Sin embargo, la mayoría de sus visitantes eran funcionarios del partido y del gobierno de la región. Ninguno, ni siquiera Mólotov o Kaganóvich, era tan cercano como lo había sido Kírov; y Lakoba era más un anfitrión ocasional que un auténtico amigo íntimo. Tras haber levantado barricadas para frenar cualquier intromisión psicológica, Stalin se limitaba al esparcimiento juguetón. Sentaba sobre sus rodillas a sobrinos y sobrinas. Cantaba himnos litúrgicos ortodoxos al piano. Iba de cacería, retaba a sus visitas al billar y recibía con agrado a sus parientes femeninas. Pero su personalidad se había endurecido mucho más. El hielo había penetrado en su alma. Mólotov y Kaganóvich, que lo admiraban inmensamente, no acertaban a descubrir qué lo mantenía vivo. Más tarde dirían que había cambiado mucho después de la muerte de Nadia. Pero esto mismo pone de manifiesto lo que le hacía excepcional: la fuerza de voluntad, la claridad de visión, la resistencia y el coraje. Mólotov y Kaganóvich siempre lo observaban desde fuera. Sentían por Stalin un temor reverente. Al ser ellos también voluntariosos y decididos, valoraban a alguien que poseía estas cualidades con extraordinaria intensidad. Cuando Stalin actuaba mal, le concedían el beneficio de la duda. Pensaban que se había ganado el derecho a tener cualquier rareza por los servicios que había prestado a la URSS.

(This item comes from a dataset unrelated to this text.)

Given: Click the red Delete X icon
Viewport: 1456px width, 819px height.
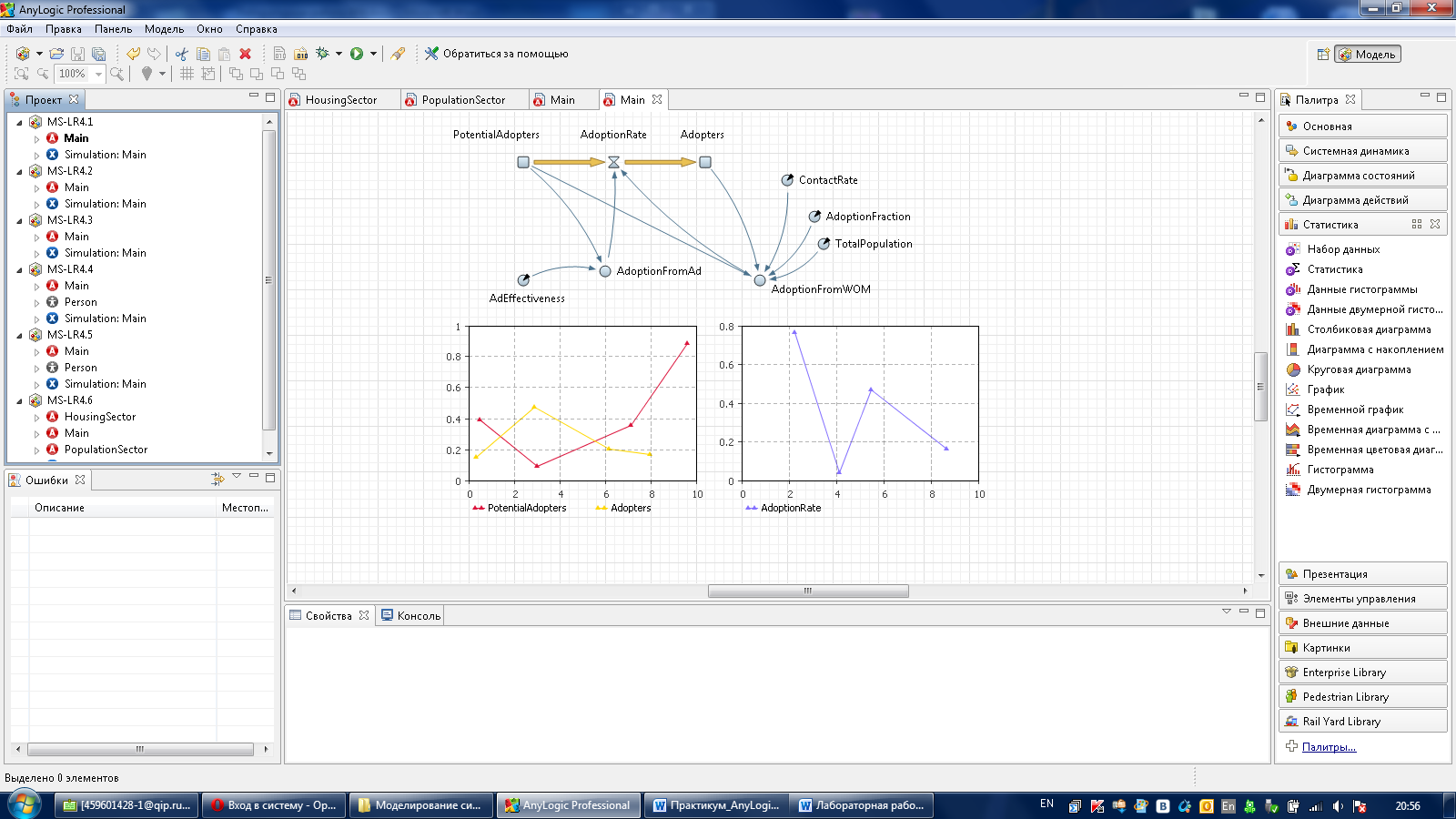Looking at the screenshot, I should (245, 54).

Hasta finales de la década de los treinta, la mayoría de ellos no vieron razones para preguntarse por el estado mental de su líder. Sin duda Stalin los había mantenido ocupados con órdenes de intensificar las campañas políticas y económicas. Con todo, la política había sido la del sector en ascenso de la dirección del partido y el lado negativo de la personalidad de Stalin había pasado desapercibido. Sus antiguos conocidos habían sido más perceptivos. Sus compañeros de Gori y Tbilisi, al igual que muchos de sus camaradas del partido antes de 1917, habían observado su hipertrofiado sentido de la importancia y su excesiva tendencia a ofenderse. Cuando Lenin se sirvió de él como comisario político durante la Guerra Civil o como secretario general del partido, sabía que Stalin tendría que ser cuidadosamente controlado para que su inestabilidad y crueldad no perjudicaran los intereses de la revolución. Después, a principios de la década de los treinta, Stalin comenzó a pedir la pena capital para sus adversarios del partido comunista. Si el suicidio de Nadia lo cambió, fue sólo para empujarlo a seguir por el camino que ya venía recorriendo desde siempre.